**SUPPLIED TEXT**.
========================================================================

Personal Shopper, 2016.
Directed by Olivier Assayas.
Starring Kristen Stewart, Lars Eidinger, Sigrid Bouaziz, Anders Danielsen Lie and Ty Olwin.
Maureen serves as a personal shopper for the rich and famous. Residing in Paris, she also practices as a medium with the hope of contacting her recently deceased twin brother. Channelling two greatly conflicting lifestyles, soon her worlds collide, forming an uncompromising and unpredictable landscape of which she must boldly navigate.
Upon the initial viewing of Olivier Assayas’ latest in June, one was convinced there wouldn’t be a more exquisitely uncategorisable and ambitious film in 2016. Then this author’s heart brutally sank when original distributor Metrodome Group fell into administration and it looked as though Personal Shopper‘s future in the United Kingdom was seriously jeopardised. Thank heavens then, that some months later, independent titan Icon Film stepped in and saved the day; granting the Festival de Cannes award-winner a new lease of life in 2017.
Upon the second viewing – which is screening at the 60th BFI London Film Festival as part of the ever-popular Dare strand – one still feels the same way. In fact, Assayas’ follow-up to the simply splendid Clouds of Sils Maria (2014) is filmmaking at its most ambidextrous and tactile; endlessly inventive, unfathomably surprising. The immeasurably brilliant Kristen Stewart delivers a luminous central performance as a conflicted soul, consumed by the feverish underbelly of Parisian fashion despite her attempts to penetrate the spirit world. She features in virtually every frame here, and commands as such with mesmerising power. Few performers can keep up with her calibre; leaving them breathless in her rearview mirror as she surges from incredible role to incredible role.
There is little doubt that Personal Shopper will perplex and dumbfound the many, and quite rightly so. Assayas’ nuanced composition is fluent with mediative subtext and ethereal imagery. His camera and the delicate way it parades through the streets and apartments lingers with ghostly grandeur. He aims to spine-chill and does so with tremendous finesse. Narratively his screenplay is part fashionista drama – sleek with ravishing leathers and linens – and part bewitching supernatural horror, but honestly attempting to pigeonhole such a work is an aimless task. Just when you think you have sussed a story beat, the rug is pulled from your feet, leaving the spectator tumbling at ferocious speed.

========================================================================

**EXERCISE INSTRUCTIONS**.
1. List every performer named in the cast line of the Personal Shopper review.
2. Pick up the Personal Shopper review after its final sentence and write the next part of it.

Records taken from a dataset
========================================================================

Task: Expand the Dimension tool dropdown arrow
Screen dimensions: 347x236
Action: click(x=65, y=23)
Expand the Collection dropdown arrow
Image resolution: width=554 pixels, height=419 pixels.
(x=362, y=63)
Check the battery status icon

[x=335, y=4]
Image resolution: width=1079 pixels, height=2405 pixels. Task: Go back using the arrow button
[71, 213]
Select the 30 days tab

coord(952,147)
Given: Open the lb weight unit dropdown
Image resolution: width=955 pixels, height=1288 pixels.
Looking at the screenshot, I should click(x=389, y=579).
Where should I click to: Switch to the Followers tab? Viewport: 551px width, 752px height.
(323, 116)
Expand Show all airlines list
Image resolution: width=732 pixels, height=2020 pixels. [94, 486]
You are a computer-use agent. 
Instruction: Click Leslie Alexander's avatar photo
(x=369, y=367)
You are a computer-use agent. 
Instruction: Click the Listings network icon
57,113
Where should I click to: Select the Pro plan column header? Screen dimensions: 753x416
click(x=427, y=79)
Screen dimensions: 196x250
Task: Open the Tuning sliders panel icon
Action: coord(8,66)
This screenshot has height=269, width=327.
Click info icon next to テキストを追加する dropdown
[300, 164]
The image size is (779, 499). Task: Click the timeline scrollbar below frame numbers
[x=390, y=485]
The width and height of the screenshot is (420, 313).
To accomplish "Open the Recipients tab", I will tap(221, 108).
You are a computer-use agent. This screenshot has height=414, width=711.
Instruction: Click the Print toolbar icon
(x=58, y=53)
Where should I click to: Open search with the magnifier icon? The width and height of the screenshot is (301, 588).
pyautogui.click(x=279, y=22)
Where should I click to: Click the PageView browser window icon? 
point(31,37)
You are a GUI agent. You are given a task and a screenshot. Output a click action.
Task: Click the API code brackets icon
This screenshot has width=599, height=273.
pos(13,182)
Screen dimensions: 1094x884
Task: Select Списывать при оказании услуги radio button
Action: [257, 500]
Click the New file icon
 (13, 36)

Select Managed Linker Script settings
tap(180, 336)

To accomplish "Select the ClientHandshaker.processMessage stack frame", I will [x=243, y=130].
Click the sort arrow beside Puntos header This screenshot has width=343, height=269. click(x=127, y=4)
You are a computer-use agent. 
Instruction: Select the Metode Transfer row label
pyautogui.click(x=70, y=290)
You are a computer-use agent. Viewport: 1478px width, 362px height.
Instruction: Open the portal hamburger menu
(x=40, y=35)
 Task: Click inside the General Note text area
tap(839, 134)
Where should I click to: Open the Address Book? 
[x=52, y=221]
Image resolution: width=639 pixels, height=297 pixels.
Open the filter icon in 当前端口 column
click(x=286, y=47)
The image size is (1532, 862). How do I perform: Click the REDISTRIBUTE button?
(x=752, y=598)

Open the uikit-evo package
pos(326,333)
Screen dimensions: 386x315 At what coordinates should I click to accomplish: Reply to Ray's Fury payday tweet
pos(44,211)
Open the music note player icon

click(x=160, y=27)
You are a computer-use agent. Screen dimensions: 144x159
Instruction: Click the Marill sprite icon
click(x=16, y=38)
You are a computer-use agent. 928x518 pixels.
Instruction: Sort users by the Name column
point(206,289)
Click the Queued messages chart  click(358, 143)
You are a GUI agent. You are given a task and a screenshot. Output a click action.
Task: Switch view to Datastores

========================================================================

**RESPONSES BY TASK**.
1. Kristen Stewart, Lars Eidinger, Sigrid Bouaziz, Anders Danielsen Lie and Ty Olwin.

2.
Assayas deftly understands that cinema is a visual medium, and ensures that in-drama devices help render and characterise his scenes. An impeccable prolonged exchange between Maureen and an unknown assailant fiendishly plays out over Apple’s iMessage service; optimising the sights and sounds of our handheld communicators to evoke a palpable sense of dread. Those three little dots to indicate message composing have never been more torturous, and that incoming ping alert never more deafening. Thematically the scene is Stewart’s character boarding the Eurostar to London St. Pancras International and back again, but tonally it broods and swells with a unmistakable malice. To be able to make the mundane feel so intoxicatingly urgent is something only a master auteur could achieve.
The less you know about Personal Shopper, the more beguilingly marvellous the experience is. This is a cinematic Pandora’s Box; crammed full of secrets, intrigue and mystery. Assayas has formed a soulfully scary representation of humanity’s most peculiar shades, and Stewart’s thunderous work – easily the best performance of the year – ensures that it’ll be an experience never forgotten. To call it a masterpiece would be an understatement.